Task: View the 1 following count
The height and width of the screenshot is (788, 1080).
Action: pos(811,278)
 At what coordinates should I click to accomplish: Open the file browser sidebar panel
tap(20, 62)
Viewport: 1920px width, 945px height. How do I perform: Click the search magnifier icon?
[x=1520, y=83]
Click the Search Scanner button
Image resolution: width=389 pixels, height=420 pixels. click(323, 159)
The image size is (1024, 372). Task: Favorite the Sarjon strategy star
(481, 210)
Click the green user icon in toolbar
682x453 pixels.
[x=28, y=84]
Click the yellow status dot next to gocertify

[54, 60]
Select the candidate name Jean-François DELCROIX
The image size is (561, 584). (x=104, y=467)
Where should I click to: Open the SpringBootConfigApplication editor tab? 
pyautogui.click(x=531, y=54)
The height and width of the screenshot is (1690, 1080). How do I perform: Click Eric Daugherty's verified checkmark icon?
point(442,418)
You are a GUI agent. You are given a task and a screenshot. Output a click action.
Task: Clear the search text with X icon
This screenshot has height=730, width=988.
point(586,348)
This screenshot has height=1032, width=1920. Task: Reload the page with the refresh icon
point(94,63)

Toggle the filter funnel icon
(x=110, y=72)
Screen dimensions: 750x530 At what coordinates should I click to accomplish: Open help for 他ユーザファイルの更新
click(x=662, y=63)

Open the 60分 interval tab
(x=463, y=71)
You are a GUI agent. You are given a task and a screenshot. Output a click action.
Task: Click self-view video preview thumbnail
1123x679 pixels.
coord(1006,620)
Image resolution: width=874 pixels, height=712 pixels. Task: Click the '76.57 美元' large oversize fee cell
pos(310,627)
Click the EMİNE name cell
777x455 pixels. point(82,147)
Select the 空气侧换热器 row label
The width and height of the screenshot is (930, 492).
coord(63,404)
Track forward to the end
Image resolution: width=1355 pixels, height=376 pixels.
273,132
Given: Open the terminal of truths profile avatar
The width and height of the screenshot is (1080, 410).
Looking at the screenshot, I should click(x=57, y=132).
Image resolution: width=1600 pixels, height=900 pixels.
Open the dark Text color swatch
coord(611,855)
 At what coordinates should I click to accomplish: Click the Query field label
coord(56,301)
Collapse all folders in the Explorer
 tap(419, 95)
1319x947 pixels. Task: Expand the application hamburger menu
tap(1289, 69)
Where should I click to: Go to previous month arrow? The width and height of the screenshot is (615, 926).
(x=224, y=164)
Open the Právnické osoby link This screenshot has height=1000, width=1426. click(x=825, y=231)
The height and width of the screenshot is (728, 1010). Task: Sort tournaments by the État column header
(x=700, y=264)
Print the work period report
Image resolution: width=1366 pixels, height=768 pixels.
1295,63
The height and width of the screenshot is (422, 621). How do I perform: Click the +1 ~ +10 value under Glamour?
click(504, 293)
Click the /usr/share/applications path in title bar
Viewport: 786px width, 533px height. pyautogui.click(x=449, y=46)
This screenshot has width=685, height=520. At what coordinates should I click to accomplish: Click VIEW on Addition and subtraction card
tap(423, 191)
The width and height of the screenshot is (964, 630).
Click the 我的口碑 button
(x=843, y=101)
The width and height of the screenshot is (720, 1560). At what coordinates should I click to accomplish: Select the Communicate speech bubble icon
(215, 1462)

● **WHAT IS BEING ASKED**
What you return must be the entries, given again word for word.

● **REPLY**
Task: View the 1 following count
The height and width of the screenshot is (788, 1080).
Action: pos(811,278)
 At what coordinates should I click to accomplish: Open the file browser sidebar panel
tap(20, 62)
Viewport: 1920px width, 945px height. How do I perform: Click the search magnifier icon?
[x=1520, y=83]
Click the Search Scanner button
Image resolution: width=389 pixels, height=420 pixels. click(323, 159)
The image size is (1024, 372). Task: Favorite the Sarjon strategy star
(481, 210)
Click the green user icon in toolbar
682x453 pixels.
[x=28, y=84]
Click the yellow status dot next to gocertify

[54, 60]
Select the candidate name Jean-François DELCROIX
The image size is (561, 584). (x=104, y=467)
Where should I click to: Open the SpringBootConfigApplication editor tab? 
pyautogui.click(x=531, y=54)
The height and width of the screenshot is (1690, 1080). How do I perform: Click Eric Daugherty's verified checkmark icon?
point(442,418)
You are a GUI agent. You are given a task and a screenshot. Output a click action.
Task: Clear the search text with X icon
This screenshot has height=730, width=988.
point(586,348)
This screenshot has height=1032, width=1920. Task: Reload the page with the refresh icon
point(94,63)

Toggle the filter funnel icon
(x=110, y=72)
Screen dimensions: 750x530 At what coordinates should I click to accomplish: Open help for 他ユーザファイルの更新
click(x=662, y=63)

Open the 60分 interval tab
(x=463, y=71)
You are a GUI agent. You are given a task and a screenshot. Output a click action.
Task: Click self-view video preview thumbnail
1123x679 pixels.
coord(1006,620)
Image resolution: width=874 pixels, height=712 pixels. Task: Click the '76.57 美元' large oversize fee cell
pos(310,627)
Click the EMİNE name cell
777x455 pixels. point(82,147)
Select the 空气侧换热器 row label
The width and height of the screenshot is (930, 492).
coord(63,404)
Track forward to the end
Image resolution: width=1355 pixels, height=376 pixels.
273,132
Given: Open the terminal of truths profile avatar
The width and height of the screenshot is (1080, 410).
Looking at the screenshot, I should click(x=57, y=132).
Image resolution: width=1600 pixels, height=900 pixels.
Open the dark Text color swatch
coord(611,855)
 At what coordinates should I click to accomplish: Click the Query field label
coord(56,301)
Collapse all folders in the Explorer
 tap(419, 95)
1319x947 pixels. Task: Expand the application hamburger menu
tap(1289, 69)
Where should I click to: Go to previous month arrow? The width and height of the screenshot is (615, 926).
(x=224, y=164)
Open the Právnické osoby link This screenshot has height=1000, width=1426. click(x=825, y=231)
The height and width of the screenshot is (728, 1010). Task: Sort tournaments by the État column header
(x=700, y=264)
Print the work period report
Image resolution: width=1366 pixels, height=768 pixels.
1295,63
The height and width of the screenshot is (422, 621). How do I perform: Click the +1 ~ +10 value under Glamour?
click(504, 293)
Click the /usr/share/applications path in title bar
Viewport: 786px width, 533px height. pyautogui.click(x=449, y=46)
This screenshot has width=685, height=520. At what coordinates should I click to accomplish: Click VIEW on Addition and subtraction card
tap(423, 191)
The width and height of the screenshot is (964, 630).
Click the 我的口碑 button
(x=843, y=101)
The width and height of the screenshot is (720, 1560). At what coordinates should I click to accomplish: Select the Communicate speech bubble icon
(215, 1462)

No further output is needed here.